Oct. 14, 2013
Change, whether its accepted or not, will happen, much like the changing of Missouri seasons. However, even with changes there can be joyous occasions.
Yesterday, my family met at the home of my grandma and grandpa Adams. They have been gone for almost ten years, but last night I could feel their presence with us in their newly painted rooms of yellow. My mom had invited "the aunts" and some cousins over once more before the weather gets cold. She and her sister try to keep Grunda's house alive, but also have decided to be financially fugal and not run the heat in the house. So, early yesterday morning my sister, Dominica, ran down to the empty house and plugged in the lone space heater and cleaned up a bit. When everyone arrived at 6:00 in the evening, the house was warm and inviting.
Before entering the house, the gang sat on the leaf covered lawn in lawn chairs chatting and sharing stories. My mom and Dominica found another lover of sports and was coaching little cousin Emma on the correct way to throw a softball-not like a girl. I was sitting with Sparky watching the other cousins running and playing some sort of game, listening to the crunching of thousands of leaves that have already found their way to the ground. As the sun was setting and the air was cooler, someone said it was time to eat.
My family slowly made their way into Grunda's home entering from the front door. I always find this to be so odd since when my grandparents were alive, we never entered from the front. We would head down the sidewalk, round the back of the house, and climb the small porch steps to enter from the back. As we all gathered in the kitchen, our favorite hangout, the smell of chili floated through the rooms beckoning us to enjoy. The women were busily placing the food they brought on the counter, causing Grunda's kitchen counter to look like a colorful patchwork of food. At the end of the evening, the patchwork colors, as always, had disappeared.
For the majority of the evening, I sat in the living room listening to the many, many, conversations in the kitchen. One group would get louder in order to be heard, and so on, until someone would let out a loud whistle or whoop in hopes to gain some quiet and shortly thereafter the many conversations would grow in volume again. It has to be this way- it has always been this way. This has never changed.
When our stomachs were satisfied, temporarily that is, a game of cards commenced around the kitchen table. The few who were not playing cards found their way to the living room. Usually this is my clue to leave to find another isolated spot, but for some reason last night I remained. The other younger cousins had left to go to the Lenzini's, so I was left to enjoy the adult's activities. Amy, Geno and my mom decided to sit in the living room with me and talk. Every now and then I was asked to participate, which I graciously declined. However, once my mom and I got into a wrestling match on the floor, and this caused both of us to get the giggles. Even Geno and Amy couldn't stop laughing. The card players, now miraculously quiet, enjoyed the game of "Hand and Foot" with a homemade pocket shaped like a foot draped around their necks. To the outsider this could look odd and also hilarious, but the foot has a definite need in the game of "Hand And Foot." As I understand, each player has two groups of cards; one called the "hand" which is played first and one called the "foot" which is played after the completion of the "hand". In games past the "foot" would get lost and really disrupt the flow of the game only to be found under the leg of one of my aunts who had forgotten she placed it there for safe keeping-hence the need for the pocket foot in which to place the second group of cards. A change for the better!

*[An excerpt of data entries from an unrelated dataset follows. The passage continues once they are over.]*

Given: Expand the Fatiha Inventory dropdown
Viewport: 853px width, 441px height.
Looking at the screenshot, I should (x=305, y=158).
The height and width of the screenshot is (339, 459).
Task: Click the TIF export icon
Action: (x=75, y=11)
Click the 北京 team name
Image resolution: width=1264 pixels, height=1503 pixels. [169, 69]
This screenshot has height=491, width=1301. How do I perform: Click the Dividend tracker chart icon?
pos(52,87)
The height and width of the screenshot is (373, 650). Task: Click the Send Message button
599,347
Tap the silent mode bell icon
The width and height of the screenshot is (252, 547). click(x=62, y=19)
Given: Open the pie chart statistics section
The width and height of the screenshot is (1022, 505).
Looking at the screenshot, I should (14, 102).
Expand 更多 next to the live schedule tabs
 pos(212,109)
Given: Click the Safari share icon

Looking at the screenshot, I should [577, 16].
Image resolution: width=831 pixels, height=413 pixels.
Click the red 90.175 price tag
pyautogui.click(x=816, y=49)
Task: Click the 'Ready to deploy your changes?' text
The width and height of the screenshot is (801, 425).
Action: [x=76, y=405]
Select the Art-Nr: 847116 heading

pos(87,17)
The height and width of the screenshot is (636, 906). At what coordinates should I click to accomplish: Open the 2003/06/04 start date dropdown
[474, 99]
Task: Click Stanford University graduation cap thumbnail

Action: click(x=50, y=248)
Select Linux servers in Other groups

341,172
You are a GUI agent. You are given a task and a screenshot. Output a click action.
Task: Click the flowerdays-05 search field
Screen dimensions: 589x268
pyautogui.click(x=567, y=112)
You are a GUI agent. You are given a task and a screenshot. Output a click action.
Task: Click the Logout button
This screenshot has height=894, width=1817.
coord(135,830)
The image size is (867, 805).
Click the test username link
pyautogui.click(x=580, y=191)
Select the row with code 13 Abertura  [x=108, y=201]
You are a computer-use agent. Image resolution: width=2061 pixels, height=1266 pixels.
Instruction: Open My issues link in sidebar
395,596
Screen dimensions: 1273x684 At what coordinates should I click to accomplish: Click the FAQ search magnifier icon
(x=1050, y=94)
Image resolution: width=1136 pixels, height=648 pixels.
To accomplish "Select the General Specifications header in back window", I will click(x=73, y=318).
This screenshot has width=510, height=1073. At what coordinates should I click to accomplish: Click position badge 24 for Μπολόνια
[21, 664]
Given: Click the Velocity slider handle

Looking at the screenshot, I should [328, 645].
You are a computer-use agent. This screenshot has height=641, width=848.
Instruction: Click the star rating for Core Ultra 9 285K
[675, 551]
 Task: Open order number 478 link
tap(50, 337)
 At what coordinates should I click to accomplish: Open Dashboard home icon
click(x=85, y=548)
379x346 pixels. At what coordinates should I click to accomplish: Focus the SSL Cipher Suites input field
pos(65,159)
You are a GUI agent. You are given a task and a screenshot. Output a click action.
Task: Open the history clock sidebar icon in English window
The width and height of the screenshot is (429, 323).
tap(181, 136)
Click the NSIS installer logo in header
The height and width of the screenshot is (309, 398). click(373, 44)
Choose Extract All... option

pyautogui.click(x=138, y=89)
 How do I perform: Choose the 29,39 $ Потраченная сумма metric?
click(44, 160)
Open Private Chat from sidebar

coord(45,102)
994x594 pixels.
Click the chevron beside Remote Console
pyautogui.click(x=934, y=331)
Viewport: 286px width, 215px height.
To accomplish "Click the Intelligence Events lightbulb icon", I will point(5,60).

As the evening came to a close, "the aunts" got one more cup of coffee, and something sweet to eat. Edythe Anne had made an apple cake from a recipe belonging to my great-great aunt Mary, the much loved woman who has been talked about fondly all of my years. Unfortunately, she passed away long before I was born. Aunt Mary has always been synonymous with the original homestead; the home in which many, many, of her nieces, nephews and great nieces and nephews found heavenly refuge within its walls. "The aunts" had another sweet choice last night - pizzelles. After my mom, dad and sister cleaned out my dad's grandparent's basement, they found Noni's pizzelle press. Dominica and Mama made a batch yesterday in honor of Noni who had made so many during her life with us. Daddy talked about not only the hundreds of pizzelles Noni made for my parent's wedding 20 years ago, but also hundreds of zuccarinis.
As my family left, one by one, out the front door, not the back, I heard them thank my mom for inviting them and express what a good time it had been. Each of them, I'm sure, were thinking of the many changes our lives have seen through the last ten years. However, this particular change has not dampened our moods one bit as was evident with the high volume of food and conversation this now-empty house experienced last night. So, in my grunda and papa's house, whether you enter from the front or the back door, good memories will always be found happily, swirling around in the rooms of this very special home.